EAGLETRIBUNE.com and WBZ-NEWSRADIO

CONCORD, NEW HAMPSHIRE

 


PHOTO: Mr. C. Yardley Chittick


 

Not many people can say they brawled with Humphrey Bogart and turned down a job offer from Thomas Edison.

But then again, not many people can say they've celebrated their 107th birthday.

C. Yardley Chittick — who will tell you he is actually 1071/2 — will be honored by Phillips Academy at its upcoming alumni weekend as he celebrates alumni weekend at the Andover campus.

Chittick graduated 90 years ago and is the last man standing from the Class of 1918.
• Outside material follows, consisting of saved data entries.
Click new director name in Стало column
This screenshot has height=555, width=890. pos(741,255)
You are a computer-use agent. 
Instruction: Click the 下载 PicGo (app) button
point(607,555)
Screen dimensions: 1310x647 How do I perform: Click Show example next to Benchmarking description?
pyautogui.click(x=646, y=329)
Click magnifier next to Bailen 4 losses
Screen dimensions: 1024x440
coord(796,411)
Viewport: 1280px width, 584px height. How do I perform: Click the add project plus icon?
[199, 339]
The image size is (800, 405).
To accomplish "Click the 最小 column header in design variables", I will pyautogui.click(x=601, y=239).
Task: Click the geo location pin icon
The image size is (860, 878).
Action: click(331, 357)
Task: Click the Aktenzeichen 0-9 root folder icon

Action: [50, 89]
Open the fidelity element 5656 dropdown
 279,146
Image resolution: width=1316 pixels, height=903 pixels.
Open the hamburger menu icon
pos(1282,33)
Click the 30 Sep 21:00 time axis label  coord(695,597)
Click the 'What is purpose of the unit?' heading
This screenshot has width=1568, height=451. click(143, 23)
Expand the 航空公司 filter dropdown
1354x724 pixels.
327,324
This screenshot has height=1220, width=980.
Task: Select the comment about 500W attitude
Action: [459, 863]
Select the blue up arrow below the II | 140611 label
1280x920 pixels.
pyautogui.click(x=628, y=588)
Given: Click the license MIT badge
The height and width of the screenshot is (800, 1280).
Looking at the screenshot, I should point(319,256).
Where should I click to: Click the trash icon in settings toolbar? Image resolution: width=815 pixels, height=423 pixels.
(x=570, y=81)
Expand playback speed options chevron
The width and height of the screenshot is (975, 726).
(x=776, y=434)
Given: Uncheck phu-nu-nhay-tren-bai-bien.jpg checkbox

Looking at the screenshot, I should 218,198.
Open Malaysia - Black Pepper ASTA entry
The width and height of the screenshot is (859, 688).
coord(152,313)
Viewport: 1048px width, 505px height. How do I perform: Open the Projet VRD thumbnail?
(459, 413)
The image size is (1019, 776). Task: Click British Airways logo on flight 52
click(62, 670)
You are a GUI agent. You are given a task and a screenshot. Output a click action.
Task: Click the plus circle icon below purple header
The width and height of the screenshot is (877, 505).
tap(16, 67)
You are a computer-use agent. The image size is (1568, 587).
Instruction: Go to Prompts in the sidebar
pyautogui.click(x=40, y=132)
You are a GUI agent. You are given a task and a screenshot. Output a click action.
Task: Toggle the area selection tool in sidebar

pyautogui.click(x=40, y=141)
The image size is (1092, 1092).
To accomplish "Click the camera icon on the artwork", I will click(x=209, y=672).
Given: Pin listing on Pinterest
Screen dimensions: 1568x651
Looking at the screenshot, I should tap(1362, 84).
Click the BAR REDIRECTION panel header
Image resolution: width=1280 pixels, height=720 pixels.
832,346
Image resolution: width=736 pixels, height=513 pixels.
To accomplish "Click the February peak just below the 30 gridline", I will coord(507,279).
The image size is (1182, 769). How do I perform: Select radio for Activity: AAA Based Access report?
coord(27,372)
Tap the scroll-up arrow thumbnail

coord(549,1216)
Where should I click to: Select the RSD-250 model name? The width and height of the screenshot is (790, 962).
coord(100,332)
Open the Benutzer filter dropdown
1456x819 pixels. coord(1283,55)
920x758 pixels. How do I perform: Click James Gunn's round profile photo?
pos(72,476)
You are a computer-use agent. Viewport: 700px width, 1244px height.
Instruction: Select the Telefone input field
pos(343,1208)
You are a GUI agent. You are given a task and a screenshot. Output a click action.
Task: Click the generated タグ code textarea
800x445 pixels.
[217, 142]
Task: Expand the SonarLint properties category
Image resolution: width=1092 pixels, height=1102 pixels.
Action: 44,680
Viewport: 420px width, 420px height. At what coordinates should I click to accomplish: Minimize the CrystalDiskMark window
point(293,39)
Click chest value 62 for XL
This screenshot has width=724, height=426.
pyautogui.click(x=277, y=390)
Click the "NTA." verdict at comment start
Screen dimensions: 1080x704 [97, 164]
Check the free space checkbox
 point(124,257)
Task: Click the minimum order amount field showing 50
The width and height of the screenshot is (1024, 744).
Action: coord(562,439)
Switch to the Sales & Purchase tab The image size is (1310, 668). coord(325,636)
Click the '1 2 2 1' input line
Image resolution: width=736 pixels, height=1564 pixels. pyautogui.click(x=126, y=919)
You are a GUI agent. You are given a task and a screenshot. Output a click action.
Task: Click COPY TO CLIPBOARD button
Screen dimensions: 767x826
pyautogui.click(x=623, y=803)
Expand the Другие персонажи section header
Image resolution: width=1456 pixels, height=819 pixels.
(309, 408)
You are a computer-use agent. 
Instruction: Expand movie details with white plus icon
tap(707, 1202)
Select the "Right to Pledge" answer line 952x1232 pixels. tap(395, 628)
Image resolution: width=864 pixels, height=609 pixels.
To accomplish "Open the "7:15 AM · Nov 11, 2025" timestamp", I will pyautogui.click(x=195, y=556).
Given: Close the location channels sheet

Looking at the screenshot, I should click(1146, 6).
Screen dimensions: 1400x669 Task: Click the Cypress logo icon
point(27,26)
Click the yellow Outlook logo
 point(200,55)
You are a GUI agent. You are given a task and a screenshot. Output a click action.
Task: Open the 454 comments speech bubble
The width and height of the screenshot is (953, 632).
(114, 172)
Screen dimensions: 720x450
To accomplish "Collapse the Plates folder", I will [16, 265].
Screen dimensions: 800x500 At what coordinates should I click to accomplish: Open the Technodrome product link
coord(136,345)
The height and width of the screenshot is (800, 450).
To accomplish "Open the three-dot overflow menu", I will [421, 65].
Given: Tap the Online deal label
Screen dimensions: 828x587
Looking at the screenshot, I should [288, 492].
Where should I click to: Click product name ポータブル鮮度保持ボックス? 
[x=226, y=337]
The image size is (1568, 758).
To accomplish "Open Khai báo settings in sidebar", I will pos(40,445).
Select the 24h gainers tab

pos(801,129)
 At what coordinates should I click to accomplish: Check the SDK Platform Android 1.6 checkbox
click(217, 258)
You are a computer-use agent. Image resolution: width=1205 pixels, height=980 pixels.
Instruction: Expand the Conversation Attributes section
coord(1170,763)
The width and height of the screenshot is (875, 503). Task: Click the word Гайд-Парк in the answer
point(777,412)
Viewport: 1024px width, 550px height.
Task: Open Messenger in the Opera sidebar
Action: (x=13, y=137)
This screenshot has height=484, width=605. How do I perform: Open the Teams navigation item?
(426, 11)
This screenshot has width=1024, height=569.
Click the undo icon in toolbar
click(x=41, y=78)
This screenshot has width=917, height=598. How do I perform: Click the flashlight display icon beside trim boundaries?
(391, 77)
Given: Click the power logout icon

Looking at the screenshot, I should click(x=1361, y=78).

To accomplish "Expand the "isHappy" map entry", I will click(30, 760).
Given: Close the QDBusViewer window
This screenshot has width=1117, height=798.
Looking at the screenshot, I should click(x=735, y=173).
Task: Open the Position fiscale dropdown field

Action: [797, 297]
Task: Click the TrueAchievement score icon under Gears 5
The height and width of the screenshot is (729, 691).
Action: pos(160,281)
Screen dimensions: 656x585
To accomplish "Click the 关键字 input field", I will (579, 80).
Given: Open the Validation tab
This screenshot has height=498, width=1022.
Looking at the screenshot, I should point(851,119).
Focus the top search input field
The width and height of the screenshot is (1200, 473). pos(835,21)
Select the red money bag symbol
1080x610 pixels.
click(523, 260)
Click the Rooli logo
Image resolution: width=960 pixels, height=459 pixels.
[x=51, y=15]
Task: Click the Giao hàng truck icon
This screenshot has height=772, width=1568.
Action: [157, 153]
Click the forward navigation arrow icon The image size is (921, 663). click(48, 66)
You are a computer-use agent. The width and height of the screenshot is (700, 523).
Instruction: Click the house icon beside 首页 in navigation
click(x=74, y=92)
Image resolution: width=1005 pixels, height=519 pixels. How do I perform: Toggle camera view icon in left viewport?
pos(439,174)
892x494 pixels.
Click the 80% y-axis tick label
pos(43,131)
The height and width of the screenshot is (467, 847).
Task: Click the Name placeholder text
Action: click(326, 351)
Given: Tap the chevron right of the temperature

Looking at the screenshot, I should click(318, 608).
"I'm honored a lot these days," Chittick said while sitting in his recliner at the Pleasant View Retirement Community in Concord, N.H., where honorary degrees and proclamations fill up most of the wall space.

"It's only taken me this long to be recognized," he added.

The oldest patent lawyer in the country, Chittick graduated from Phillips the same year the Red Sox won their fifth World Series, and when daylight savings and airmail were both just going into effect.

"This will be the first time ever someone is coming to celebrate a 90th high school reunion," school spokesman Sally Holm said. "We want to honor Yardley's longevity and relationship with the school."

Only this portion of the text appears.